31 de julho de 2025
Política

Glauber Braga é retirado à força da mesa diretora da Câmara

Deputado do PSOL foi retirado à força da mesa diretora da Câmara enquanto se discutia pedido de cassação aprovado pelo Comitê de Ética

Por Redação
Publicado em
O deputado federal Glauber Braga (Psol-RJ) foi retirado à força da Mesa da Câmara dos Deputados nesta terça-feira (9/12). - Foto: Reprodução / Redes sociais

O deputado federal Glauber Braga (PSOL-RJ) foi retirado à força da mesa diretora da Câmara dos Deputados na tarde desta terça-feira (9), após se recusar a deixar o local. Policiais legislativos esvaziaram o plenário, e a transmissão da TV Câmara foi cortada.

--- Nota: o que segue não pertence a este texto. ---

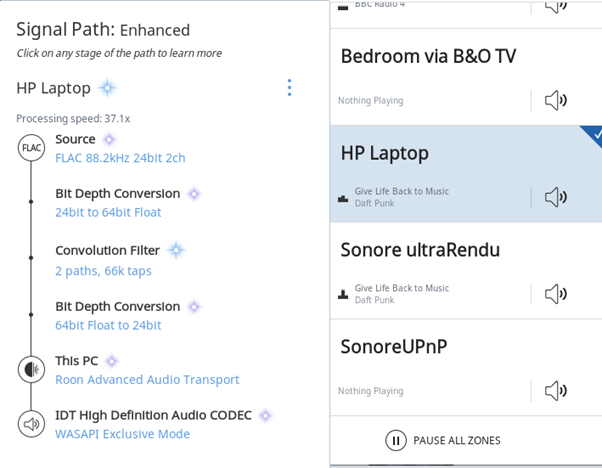Open the Roon Advanced Audio Transport link
The image size is (602, 468).
(x=147, y=380)
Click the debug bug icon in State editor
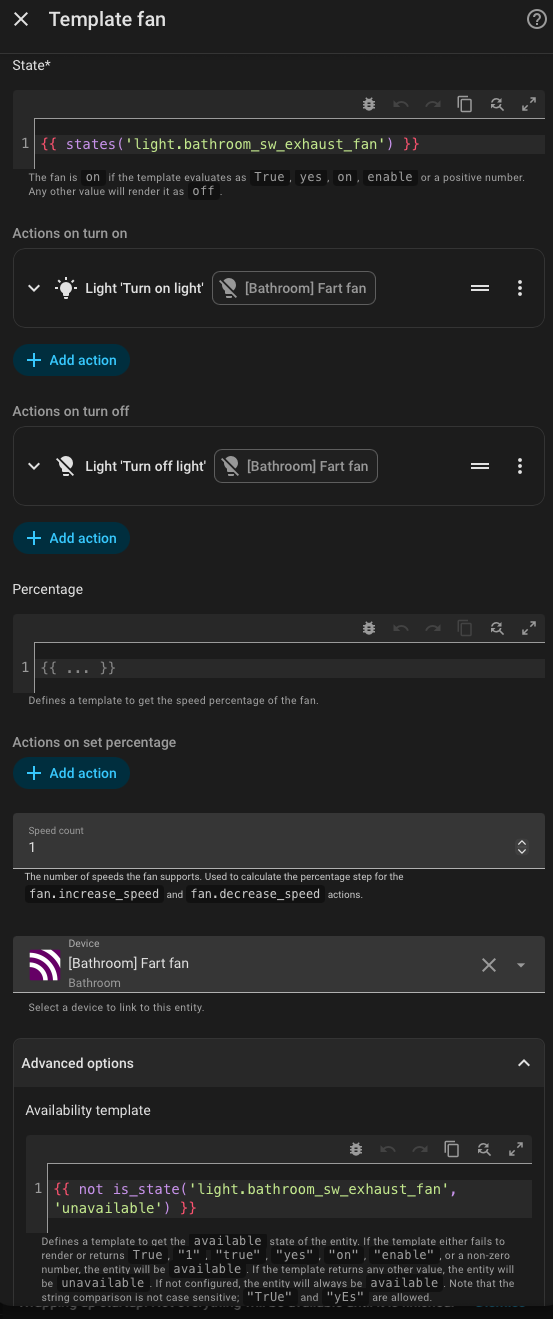Viewport: 553px width, 1319px height. coord(369,104)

A ação ocorreu enquanto os parlamentares realizavam o Pequeno Expediente, fase da sessão em que são feitos pronunciamentos de até cinco minutos.

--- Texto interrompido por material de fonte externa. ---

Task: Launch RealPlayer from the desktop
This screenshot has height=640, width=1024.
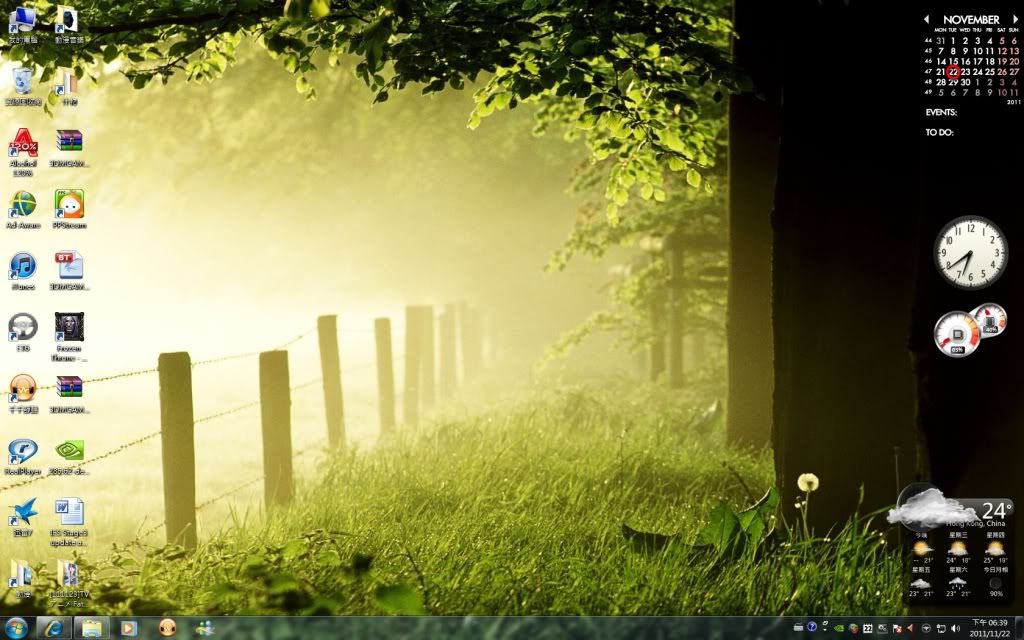Action: coord(23,452)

O episódio está relacionado a um pedido de cassação do mandato de Braga, aprovado pelo Comitê de Ética da Câmara em abril deste ano. O presidente da Casa, Hugo Motta (Republicanos-PB), pautou a análise do caso para esta quarta-feira (10). Braga recorreu à Comissão de Constituição e Justiça, mas o recurso foi negado.

A denúncia, apresentada pelo Partido Novo em abril de 2024, relata que Glauber Braga se envolveu em embates físicos dentro da Câmara com o membro do MBL Gabriel Costenaro e o deputado Kim Kataguiri (União-SP). Segundo vídeos e depoimentos colhidos pelo Conselho de Ética, Braga empurrou e chutou Costenaro em uma tentativa de expulsá-lo das dependências da Casa.

O deputado afirmou que a reação se deu em resposta a provocações sistemáticas do militante e de aliados do MBL, incluindo ofensas à memória de sua mãe, falecida poucas semanas depois do episódio. A confusão se estendeu para fora da Câmara e precisou ser contida por policiais legislativos, que levaram Braga e Costenaro ao Departamento de Polícia Legislativa (Depol).

No Depol, Braga também se envolveu em discussão com Kim Kataguiri, que acompanhava Costenaro. Apesar de o deputado paulista negar agressão, o relator do processo, Paulo Magalhães, concluiu que houve violência física, confirmada por imagens do sistema de monitoramento da Câmara. O parecer aponta que, mesmo com tentativas de impedir as agressões, Braga reagiu de forma desproporcional.

O relator afirma que as condutas violam o Código de Ética da Câmara, caracterizando quebra de decoro parlamentar, e recomendou a cassação do mandato. Aliados de Braga contestam, argumentando que o parecer mistura representações antigas já descartadas e dá destaque a episódios que não estão diretamente ligados à denúncia central.

O caso será analisado pelo plenário da Câmara nesta quarta-feira, quando os deputados decidirão se aprovam ou não a cassação de Glauber Braga.